El punto de quiebre, el que nos trae finalmente hasta este libro, ocurrió en la segunda mitad de la década del 90. Un estudio muy importante realizado por el psicólogo Neil Jacobson en el año 1996 demostró, realizando un análisis de los componentes de las terapias, que la terapia cognitivo-conductual de la depresión era igual de efectiva para el manejo de este cuadro que la terapia puramente conductual. Este estudio fue también replicado en otras partes del mundo. Esto llevó a una vuelta al conductismo, pero sabiendo también que era necesario afrontar desde una perspectiva científica cuestiones como el sentido de la vida, la felicidad y el lenguaje. Así nacieron las nuevas psicoterapias (denominadas terapias de la tercera ola), como la terapia de aceptación y compromiso (ACT, por Acceptance and Commitment therapy), la terapia dialéctico conductual (DBT, por Dialectical and Behavioural Therapy) o cualquier modelo basado en mindfulness (conciencia plena). 

Estas terapias están construidas sobre los cimientos sólidos de las neurociencias y las ciencias psicológicas, que nos brindan un modelo cada vez más integral sobre la conciencia humana, lo que nos permite desarrollar estrategias para cambiar la relación que tenemos con nuestras emociones y pensamientos, así como nuestras reacciones ante su surgimiento, y canalizar de forma saludable estas emociones. A su vez, las terapias de la tercera ola nos brindan un marco filosófico para afrontar los vaivenes de la vida, dejar de negar nuestro mundo interior y conectarnos con nuestras emociones y pensamientos, por más incómodos y desagradables que sean.

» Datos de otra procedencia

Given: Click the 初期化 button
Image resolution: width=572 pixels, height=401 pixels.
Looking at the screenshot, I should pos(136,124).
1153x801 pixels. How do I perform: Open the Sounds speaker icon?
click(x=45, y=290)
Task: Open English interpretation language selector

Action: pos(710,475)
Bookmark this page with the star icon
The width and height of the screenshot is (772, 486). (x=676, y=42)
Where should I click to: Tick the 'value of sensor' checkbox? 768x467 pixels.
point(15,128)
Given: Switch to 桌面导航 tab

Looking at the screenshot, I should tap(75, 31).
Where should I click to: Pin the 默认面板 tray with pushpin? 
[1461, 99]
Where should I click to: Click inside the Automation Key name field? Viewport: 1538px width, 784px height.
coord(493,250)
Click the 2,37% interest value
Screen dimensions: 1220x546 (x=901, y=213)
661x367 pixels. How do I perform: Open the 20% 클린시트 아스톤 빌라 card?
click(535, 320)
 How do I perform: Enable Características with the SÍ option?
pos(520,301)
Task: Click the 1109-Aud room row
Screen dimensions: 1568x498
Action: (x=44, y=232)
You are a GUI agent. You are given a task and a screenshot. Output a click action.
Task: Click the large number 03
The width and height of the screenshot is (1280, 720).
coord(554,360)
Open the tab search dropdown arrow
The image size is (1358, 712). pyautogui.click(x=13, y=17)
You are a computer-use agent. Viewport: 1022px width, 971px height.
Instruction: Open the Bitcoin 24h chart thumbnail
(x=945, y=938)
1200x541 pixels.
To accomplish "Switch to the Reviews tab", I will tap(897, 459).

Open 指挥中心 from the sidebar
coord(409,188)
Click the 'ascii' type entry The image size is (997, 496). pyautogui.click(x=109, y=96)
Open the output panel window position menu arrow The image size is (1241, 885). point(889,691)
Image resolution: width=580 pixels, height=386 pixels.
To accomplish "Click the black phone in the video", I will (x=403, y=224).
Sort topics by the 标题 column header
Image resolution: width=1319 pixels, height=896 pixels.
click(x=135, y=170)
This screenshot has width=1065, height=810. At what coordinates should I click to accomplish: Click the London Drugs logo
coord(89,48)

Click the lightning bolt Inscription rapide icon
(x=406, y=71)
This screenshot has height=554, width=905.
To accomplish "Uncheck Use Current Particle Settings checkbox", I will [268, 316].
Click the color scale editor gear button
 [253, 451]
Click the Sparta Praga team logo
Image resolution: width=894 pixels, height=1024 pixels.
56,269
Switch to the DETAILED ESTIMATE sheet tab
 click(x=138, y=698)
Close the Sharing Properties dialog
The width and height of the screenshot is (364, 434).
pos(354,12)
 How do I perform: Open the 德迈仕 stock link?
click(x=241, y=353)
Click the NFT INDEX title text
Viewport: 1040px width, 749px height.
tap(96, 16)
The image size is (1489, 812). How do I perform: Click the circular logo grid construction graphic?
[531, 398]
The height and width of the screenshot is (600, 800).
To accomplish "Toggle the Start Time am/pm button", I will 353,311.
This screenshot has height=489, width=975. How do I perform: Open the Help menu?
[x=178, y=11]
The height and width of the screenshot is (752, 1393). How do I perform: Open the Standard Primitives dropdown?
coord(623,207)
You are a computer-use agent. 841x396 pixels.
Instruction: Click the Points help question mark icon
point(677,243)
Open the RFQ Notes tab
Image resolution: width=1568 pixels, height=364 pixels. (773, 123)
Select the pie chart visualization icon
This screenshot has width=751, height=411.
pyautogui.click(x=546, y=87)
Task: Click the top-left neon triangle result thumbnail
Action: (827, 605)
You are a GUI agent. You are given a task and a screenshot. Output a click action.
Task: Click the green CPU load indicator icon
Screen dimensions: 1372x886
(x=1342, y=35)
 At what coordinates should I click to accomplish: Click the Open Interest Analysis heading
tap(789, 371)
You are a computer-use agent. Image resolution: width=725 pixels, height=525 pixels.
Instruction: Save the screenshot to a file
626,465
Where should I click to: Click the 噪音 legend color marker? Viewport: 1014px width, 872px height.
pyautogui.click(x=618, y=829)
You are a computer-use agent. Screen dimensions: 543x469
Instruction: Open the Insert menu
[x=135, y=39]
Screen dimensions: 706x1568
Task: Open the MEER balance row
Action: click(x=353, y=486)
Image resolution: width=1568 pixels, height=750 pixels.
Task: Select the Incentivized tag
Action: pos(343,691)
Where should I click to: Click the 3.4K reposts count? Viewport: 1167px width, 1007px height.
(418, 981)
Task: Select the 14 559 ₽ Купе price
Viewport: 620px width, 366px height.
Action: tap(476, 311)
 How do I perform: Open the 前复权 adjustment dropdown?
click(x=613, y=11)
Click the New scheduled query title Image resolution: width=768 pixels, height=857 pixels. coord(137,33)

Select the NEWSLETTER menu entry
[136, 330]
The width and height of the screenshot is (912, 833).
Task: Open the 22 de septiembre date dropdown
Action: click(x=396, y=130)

En este proceso, nos vamos haciendo personas cada vez más sabias, fuertes y habilidosas.

Por supuesto, la vida no se trata solo de surfear la ola del sufrimiento. Todos los seres humanos buscamos el bienestar en menor o mayor medida. Sin embargo, como mencioné anteriormente, en nuestra cultura existen mandatos erróneos (como “estamos en la vida para divertirnos”, “hay que poner más voluntad” o “pensá en positivo”) que generan aún más sufrimiento que la aceptación misma de la realidad de nuestro mundo interno. De acuerdo a los descubrimientos realizados en la disciplina de la psicología positiva, el verdadero bienestar y lo que nos motiva a vivir es estar alineados con nuestros valores, alcanzar nuestras metas (que a veces pueden acompañarse o no de emociones agradables) y vivir una vida valiosa.

A lo largo de este libro te voy a ofrecer herramientas teóricas y prácticas basadas en las terapias de la tercera ola. Si te resultan de utilidad, vas a poder: (1) definir tus problemas de una manera más precisa, entender cómo motivarte y generar cambios en tu vida; (2) notar pensamientos y emociones y el modo en que te afectan, ser consciente del contenido de la mente y de las reglas arbitrarias que muchas veces la rigen; (3) aceptar la realidad y tus emociones tal cual son, entenderlas, sabiendo que son parte de una vida llena de sentido, y que brotan muchas veces de los mismos valores que nos mueven; (4) esclarecer tus propios valores como nuevos contextos o reglas libremente aceptadas que ahora dan sentido a nuestra conducta y al sufrimiento que a veces tenemos que afrontar; y (5) identificar y entrenar habilidades sociales para mejorar la relación con tus vínculos y tu entorno en general. Parece un montón porque es un montón. Pero al final del día son objetivos relativamente sencillos, al alcance de cualquier persona que quiera estar un poco mejor y esté dispuesta a probar una nueva forma de lograrlo. 

Conocer nuestras debilidades y fortalezas, entender cómo somos y aprender a gestionar nuestras emociones son procesos clave. Constituyen habilidades fundamentales para desarrollar resiliencia en un mundo cada vez más cambiante e incierto debido a las tecnologías disruptivas y a una crisis ecológica que ya llegó y en principio solo parece que vaya a empeorar. Lamentablemente, el cuidado de la salud mental aún no es un derecho conquistado en nuestra sociedad, y la mayor parte de la población se enfrenta a grandes dificultades para acceder a profesionales e instituciones de salud mental debidamente capacitados.

Este libro no reemplaza la ayuda profesional cuando sea necesaria. Pero confío en que sirva por lo menos como una humilde contribución al objetivo de brindar una aproximación al cuidado de la salud mental con herramientas de eficacia comprobada.